Please write out exactly the lines of the data below from the line holding "Y Coasty (34, 2445)" through the line holding "Kay Dee (77, 2371)", and leave out the rest.

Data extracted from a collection

↓

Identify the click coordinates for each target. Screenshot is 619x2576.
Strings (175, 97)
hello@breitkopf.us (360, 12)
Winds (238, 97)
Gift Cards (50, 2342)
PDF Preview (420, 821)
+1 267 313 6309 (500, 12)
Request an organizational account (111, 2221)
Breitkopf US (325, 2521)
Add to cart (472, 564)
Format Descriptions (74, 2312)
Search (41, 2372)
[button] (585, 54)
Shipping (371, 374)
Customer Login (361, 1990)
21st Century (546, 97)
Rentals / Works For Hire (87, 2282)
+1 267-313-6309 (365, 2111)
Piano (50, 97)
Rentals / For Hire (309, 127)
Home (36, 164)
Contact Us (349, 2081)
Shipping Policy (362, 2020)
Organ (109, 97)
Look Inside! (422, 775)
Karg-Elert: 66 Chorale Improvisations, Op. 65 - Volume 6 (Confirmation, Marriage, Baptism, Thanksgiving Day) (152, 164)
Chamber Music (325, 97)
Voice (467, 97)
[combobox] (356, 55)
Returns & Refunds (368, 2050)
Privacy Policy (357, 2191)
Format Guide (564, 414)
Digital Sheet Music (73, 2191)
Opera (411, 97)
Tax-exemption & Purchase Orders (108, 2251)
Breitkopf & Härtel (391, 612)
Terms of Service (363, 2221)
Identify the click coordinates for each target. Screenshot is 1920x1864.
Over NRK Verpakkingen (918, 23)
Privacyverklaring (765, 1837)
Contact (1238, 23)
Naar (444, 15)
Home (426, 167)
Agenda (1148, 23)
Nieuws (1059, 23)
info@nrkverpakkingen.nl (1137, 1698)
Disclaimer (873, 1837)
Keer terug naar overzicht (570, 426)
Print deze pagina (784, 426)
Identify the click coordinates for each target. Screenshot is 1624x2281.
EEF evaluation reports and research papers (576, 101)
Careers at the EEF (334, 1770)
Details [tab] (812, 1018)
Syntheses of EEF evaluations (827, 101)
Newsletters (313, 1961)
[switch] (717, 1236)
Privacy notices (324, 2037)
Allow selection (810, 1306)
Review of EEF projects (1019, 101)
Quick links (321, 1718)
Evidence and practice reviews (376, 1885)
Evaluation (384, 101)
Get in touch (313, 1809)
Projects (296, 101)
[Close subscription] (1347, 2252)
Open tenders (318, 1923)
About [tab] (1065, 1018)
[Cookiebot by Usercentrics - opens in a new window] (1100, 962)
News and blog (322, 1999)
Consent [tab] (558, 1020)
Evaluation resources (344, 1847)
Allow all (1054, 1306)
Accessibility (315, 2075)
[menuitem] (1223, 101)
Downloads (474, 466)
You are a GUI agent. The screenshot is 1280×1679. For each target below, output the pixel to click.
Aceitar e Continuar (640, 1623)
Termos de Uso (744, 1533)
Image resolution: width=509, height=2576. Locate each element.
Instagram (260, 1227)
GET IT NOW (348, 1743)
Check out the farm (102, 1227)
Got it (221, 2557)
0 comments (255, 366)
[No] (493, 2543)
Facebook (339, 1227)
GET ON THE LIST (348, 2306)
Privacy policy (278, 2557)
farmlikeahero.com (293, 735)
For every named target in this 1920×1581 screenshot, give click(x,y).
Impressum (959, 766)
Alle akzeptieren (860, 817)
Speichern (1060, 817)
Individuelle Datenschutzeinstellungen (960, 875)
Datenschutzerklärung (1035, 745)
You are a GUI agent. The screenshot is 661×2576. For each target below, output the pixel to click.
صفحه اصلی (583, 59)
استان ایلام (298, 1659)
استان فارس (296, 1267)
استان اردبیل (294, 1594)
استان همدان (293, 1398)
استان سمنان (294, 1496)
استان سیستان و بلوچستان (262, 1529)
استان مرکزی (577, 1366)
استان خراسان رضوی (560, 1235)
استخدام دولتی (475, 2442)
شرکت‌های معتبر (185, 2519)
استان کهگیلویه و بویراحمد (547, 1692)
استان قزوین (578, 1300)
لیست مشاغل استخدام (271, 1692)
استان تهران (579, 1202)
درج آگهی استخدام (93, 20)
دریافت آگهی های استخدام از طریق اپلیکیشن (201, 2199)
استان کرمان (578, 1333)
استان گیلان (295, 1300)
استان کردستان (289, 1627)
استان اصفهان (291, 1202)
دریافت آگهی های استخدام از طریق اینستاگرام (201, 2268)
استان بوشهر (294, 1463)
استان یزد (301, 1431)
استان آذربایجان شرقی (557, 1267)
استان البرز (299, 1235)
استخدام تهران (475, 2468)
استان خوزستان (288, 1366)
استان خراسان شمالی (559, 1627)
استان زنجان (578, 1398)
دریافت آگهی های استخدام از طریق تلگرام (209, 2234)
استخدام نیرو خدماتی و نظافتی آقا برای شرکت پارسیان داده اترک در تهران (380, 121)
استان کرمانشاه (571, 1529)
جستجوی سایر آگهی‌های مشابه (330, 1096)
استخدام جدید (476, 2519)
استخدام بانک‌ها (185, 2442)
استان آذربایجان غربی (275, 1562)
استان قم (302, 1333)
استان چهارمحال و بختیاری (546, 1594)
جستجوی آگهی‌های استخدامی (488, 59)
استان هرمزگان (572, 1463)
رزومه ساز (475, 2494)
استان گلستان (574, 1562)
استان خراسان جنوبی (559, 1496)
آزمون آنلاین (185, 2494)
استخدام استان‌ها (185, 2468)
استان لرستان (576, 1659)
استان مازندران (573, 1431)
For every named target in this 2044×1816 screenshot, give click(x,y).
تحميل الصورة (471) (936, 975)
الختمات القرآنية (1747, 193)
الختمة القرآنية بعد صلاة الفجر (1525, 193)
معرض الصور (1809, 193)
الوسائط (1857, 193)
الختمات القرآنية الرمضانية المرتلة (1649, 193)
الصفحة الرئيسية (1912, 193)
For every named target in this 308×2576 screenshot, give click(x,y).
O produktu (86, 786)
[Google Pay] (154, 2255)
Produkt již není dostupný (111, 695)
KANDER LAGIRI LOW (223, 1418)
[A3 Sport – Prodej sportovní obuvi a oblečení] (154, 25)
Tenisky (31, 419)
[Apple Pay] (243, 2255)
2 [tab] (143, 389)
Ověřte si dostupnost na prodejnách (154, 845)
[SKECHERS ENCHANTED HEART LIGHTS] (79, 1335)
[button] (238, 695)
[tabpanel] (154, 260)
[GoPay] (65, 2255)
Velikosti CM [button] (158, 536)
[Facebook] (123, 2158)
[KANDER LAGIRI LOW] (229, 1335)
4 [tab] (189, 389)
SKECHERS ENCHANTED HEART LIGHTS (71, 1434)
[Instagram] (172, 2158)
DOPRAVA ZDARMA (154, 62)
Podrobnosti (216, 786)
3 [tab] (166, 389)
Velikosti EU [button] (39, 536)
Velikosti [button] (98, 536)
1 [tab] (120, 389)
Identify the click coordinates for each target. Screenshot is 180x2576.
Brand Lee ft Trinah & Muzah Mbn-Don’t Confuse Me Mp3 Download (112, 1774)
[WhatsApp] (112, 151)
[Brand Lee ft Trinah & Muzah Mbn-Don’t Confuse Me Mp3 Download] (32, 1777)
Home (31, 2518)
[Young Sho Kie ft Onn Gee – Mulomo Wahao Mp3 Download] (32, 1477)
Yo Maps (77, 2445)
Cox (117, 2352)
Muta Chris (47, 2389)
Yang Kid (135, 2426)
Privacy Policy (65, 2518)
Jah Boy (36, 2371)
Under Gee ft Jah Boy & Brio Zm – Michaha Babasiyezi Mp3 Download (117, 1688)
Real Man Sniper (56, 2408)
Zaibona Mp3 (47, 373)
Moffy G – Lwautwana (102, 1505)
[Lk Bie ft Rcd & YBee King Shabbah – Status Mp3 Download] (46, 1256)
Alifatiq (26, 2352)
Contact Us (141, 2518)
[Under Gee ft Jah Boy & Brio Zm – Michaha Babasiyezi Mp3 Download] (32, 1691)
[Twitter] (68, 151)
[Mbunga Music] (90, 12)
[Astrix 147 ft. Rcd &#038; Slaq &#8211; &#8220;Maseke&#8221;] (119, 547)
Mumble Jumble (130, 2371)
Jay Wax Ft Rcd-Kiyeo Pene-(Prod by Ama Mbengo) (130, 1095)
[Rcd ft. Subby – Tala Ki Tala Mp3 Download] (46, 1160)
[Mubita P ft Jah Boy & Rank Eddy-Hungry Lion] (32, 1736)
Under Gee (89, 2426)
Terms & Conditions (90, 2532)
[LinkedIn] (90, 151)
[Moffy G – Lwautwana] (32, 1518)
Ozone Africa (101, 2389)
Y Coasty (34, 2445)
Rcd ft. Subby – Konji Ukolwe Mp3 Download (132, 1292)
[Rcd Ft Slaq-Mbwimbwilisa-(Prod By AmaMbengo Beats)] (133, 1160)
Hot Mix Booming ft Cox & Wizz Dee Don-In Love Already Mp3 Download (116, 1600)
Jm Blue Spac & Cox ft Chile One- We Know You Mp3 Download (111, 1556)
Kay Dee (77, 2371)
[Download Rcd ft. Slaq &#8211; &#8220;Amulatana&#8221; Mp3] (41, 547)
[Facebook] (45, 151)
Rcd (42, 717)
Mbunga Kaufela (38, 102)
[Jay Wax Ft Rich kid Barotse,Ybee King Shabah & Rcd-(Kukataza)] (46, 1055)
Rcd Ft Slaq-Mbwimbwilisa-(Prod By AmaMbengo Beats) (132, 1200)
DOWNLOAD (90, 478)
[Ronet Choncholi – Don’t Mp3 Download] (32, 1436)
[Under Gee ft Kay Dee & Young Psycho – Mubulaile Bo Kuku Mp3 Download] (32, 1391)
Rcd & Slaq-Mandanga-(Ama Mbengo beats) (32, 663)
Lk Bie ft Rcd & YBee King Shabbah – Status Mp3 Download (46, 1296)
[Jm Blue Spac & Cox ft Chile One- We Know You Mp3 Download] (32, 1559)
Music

↑

» **Exercise output**:
Y Coasty (34, 2445)
Rcd ft. Subby – Konji Ukolwe Mp3 Download (132, 1292)
[Rcd Ft Slaq-Mbwimbwilisa-(Prod By AmaMbengo Beats)] (133, 1160)
Hot Mix Booming ft Cox & Wizz Dee Don-In Love Already Mp3 Download (116, 1600)
Jm Blue Spac & Cox ft Chile One- We Know You Mp3 Download (111, 1556)
Kay Dee (77, 2371)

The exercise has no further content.